There were plenty of heated debates when OOXML was driven to acceptance as an ISO standard. Although we have a lot of experience with OOXML on the Aspose.Words team – we did not participate much in those debates. Today’s topic is not about the reasons why we stayed away from those debates. This post is just about one thing I found interesting/funny we came across recently.
As you might know ISO/IEC-29500:2008 specifies two levels of OOXML compliance – Transitional and Strict.
The Transitional compliance level is pretty much the old ECMA-376 plus some new features.
The Strict compliance level disallows some of the really MS Word early versions-flavoured features. For example, the Strict compliance level specifies that all drawings in an OOXML document are specified as DrawingML shapes, not as VML (Vector Markup Language).

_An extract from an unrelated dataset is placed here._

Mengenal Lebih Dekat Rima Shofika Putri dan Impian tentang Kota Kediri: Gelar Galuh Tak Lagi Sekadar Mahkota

But the interesting thing that we came across is that ISO 29500 allows extensions and Microsoft did not waste any time by implementing something that is known as [MS-ODRAWXML]: Office Drawing Extensions to Office Open XML Structure Specification. This document basically puts VML back into ISO 29500 Strict documents via the standard extension mechanism.
So it turns out that if you thought an OOXML document that complies to ISO 29500 Strict cannot contain VML – you were wrong, it can – via the extension mechanism provided by the same ISO 29500 standard.